Effects of decoherence on the shot noise in carbon nanotubes

TL;DR

This paper investigates how decoherence affects shot noise in carbon nanotubes, revealing that finite lifetime of fractional charge modes can still produce detectable signatures of charge fractionalization in noise measurements.

Contribution

It introduces a model showing that decoherence can preserve fractionalization signatures in shot noise despite interactions and impurities.

Findings

Finite lifetime of fractional modes reduces the Fano factor.

Decoherence effects can explain experimental reductions in Fano factor.

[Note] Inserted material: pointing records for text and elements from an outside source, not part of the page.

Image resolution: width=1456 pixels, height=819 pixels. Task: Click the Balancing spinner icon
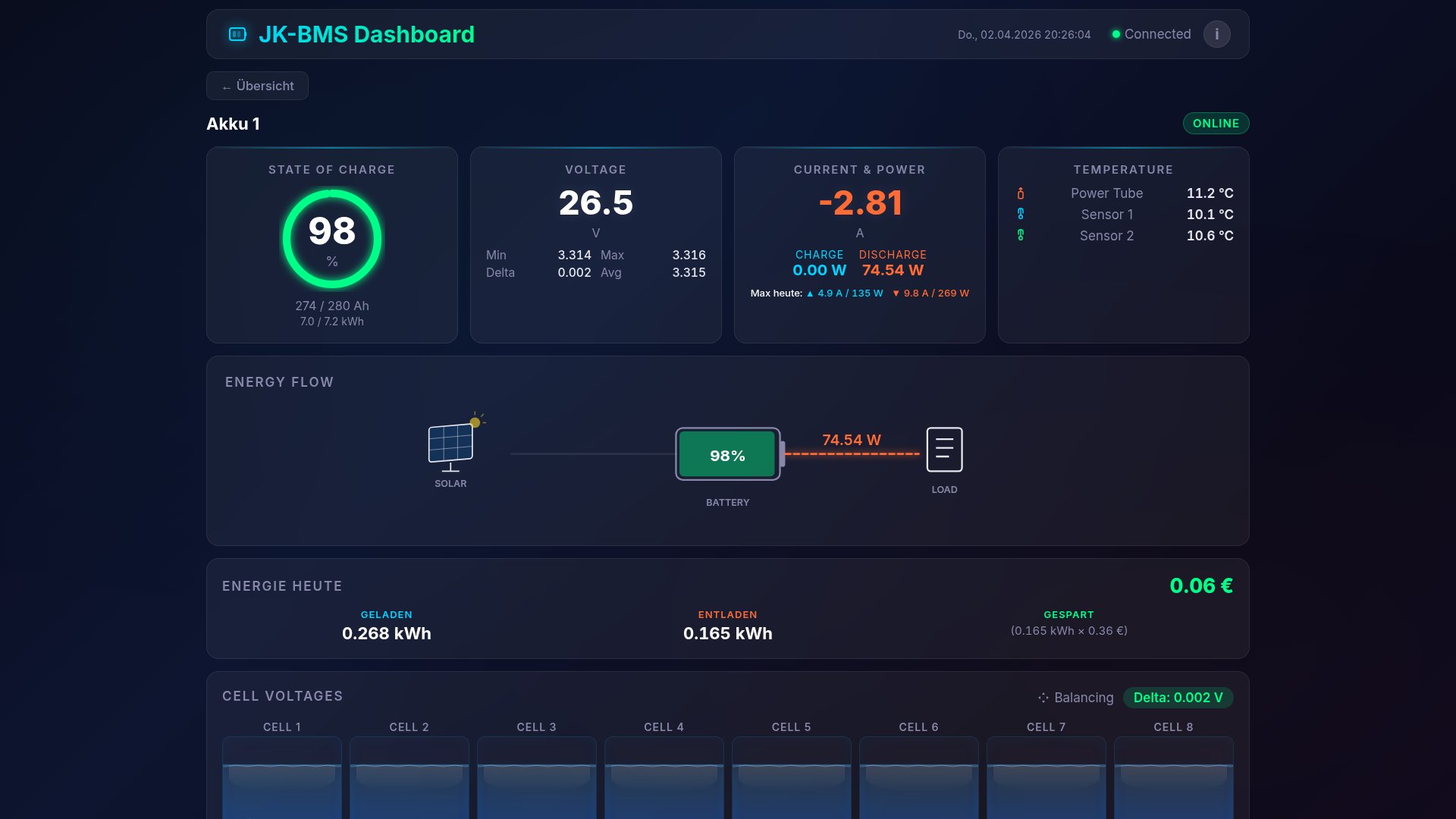[1043, 697]
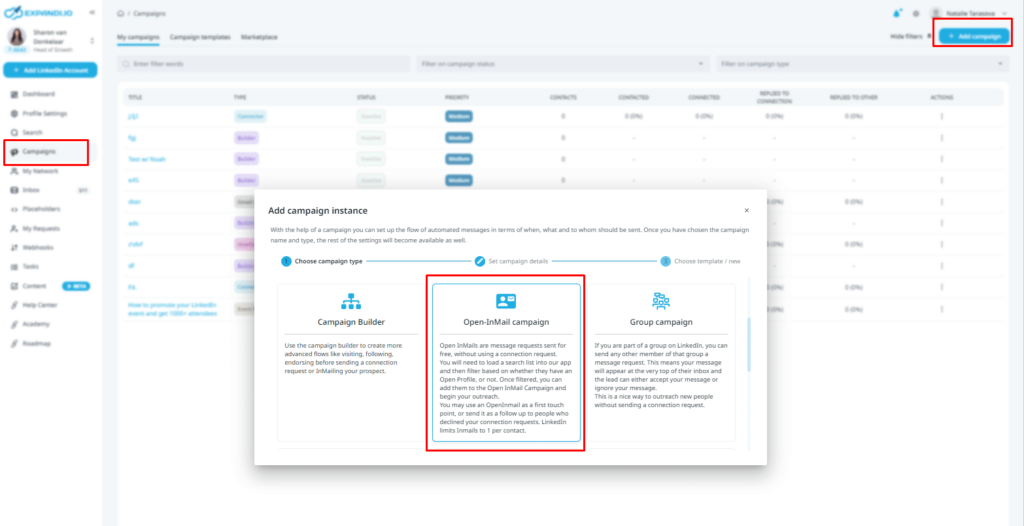Open Dashboard from the sidebar
This screenshot has height=526, width=1024.
(38, 94)
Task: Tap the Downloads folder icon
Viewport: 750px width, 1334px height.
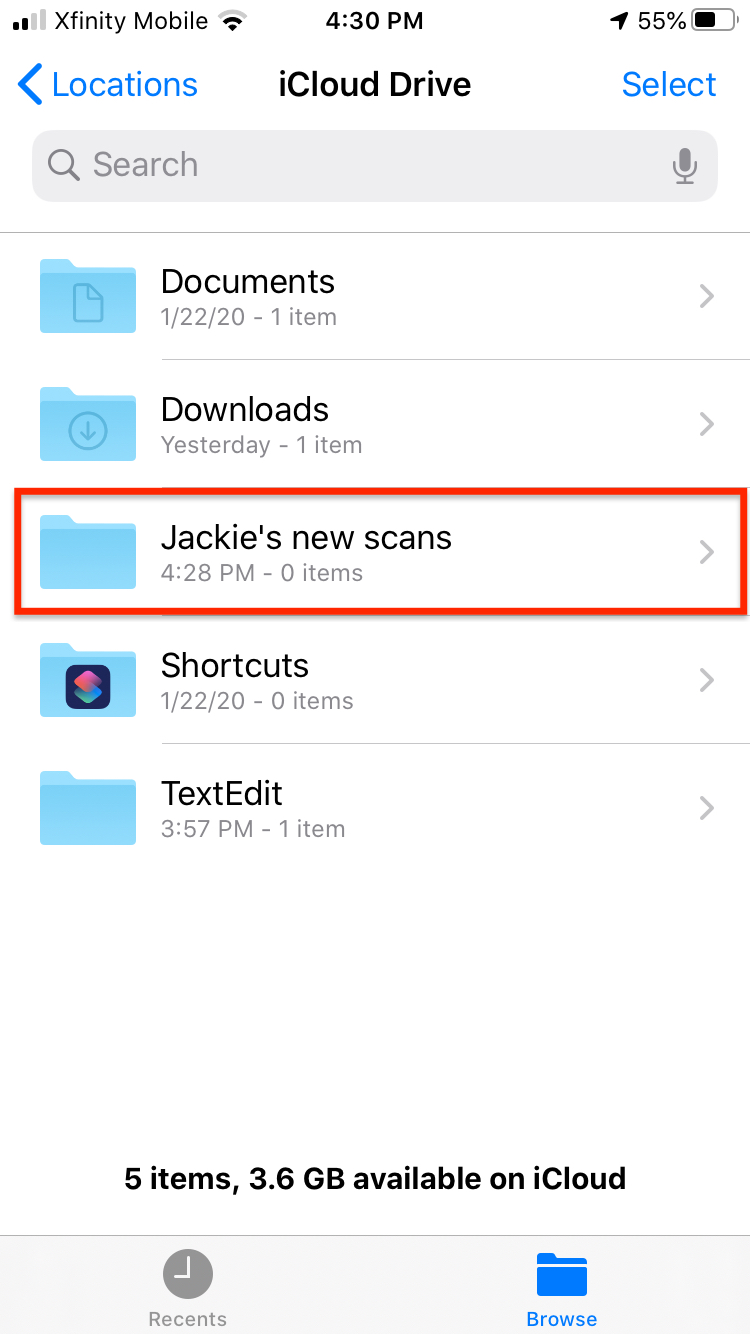Action: 88,424
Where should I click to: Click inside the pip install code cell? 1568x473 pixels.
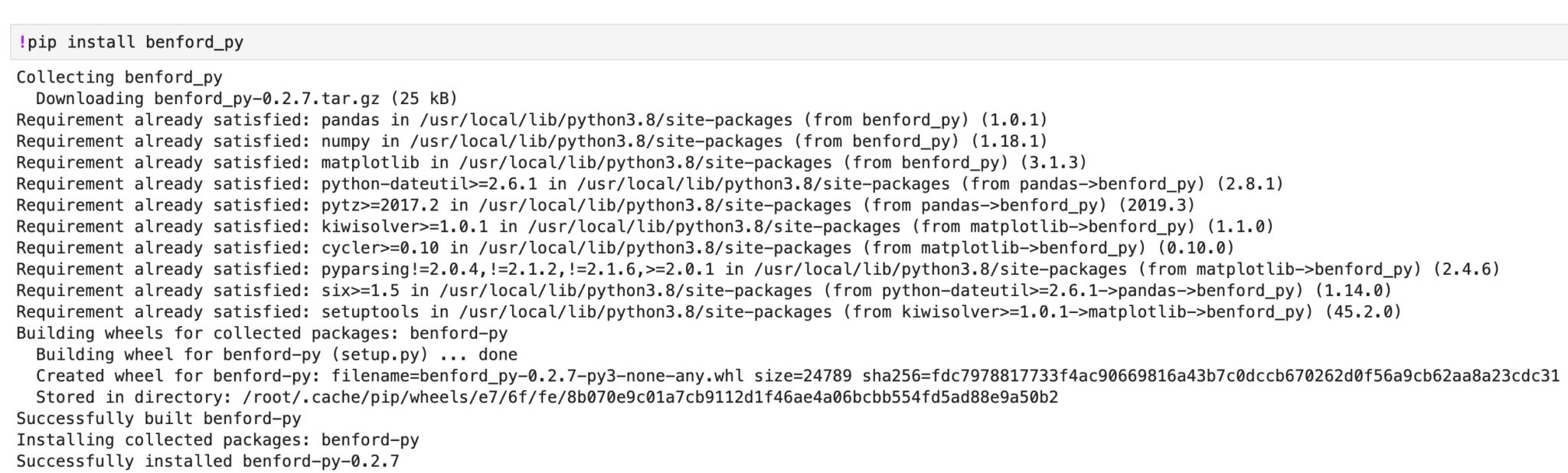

Signatures of charge fractionalization remain detectable with decoherence.

Abstract

We study the zero frequency noise in an interacting quantum wire connected to leads, in the presence of an impurity. In the absence of quasiparticle decoherence the zero-frequency noise is that of a non-interacting wire. However, if the collective, fractionally-charged modes have a finite lifetime, we find that the zero-frequency noise may still exhibit signatures of charge fractionalization, such as a small but detectable reduction of the ratio between the noise and the backscattered current (Fano factor). We argue that this small reduction of the Fano factor is consistent with recent observations of a large reduction in the experimentally-inferred Fano factor in nanotubes (calculated assuming that the backscattered current is the difference between the ideal current in a multiple-channel non-interacting wire and the measured current.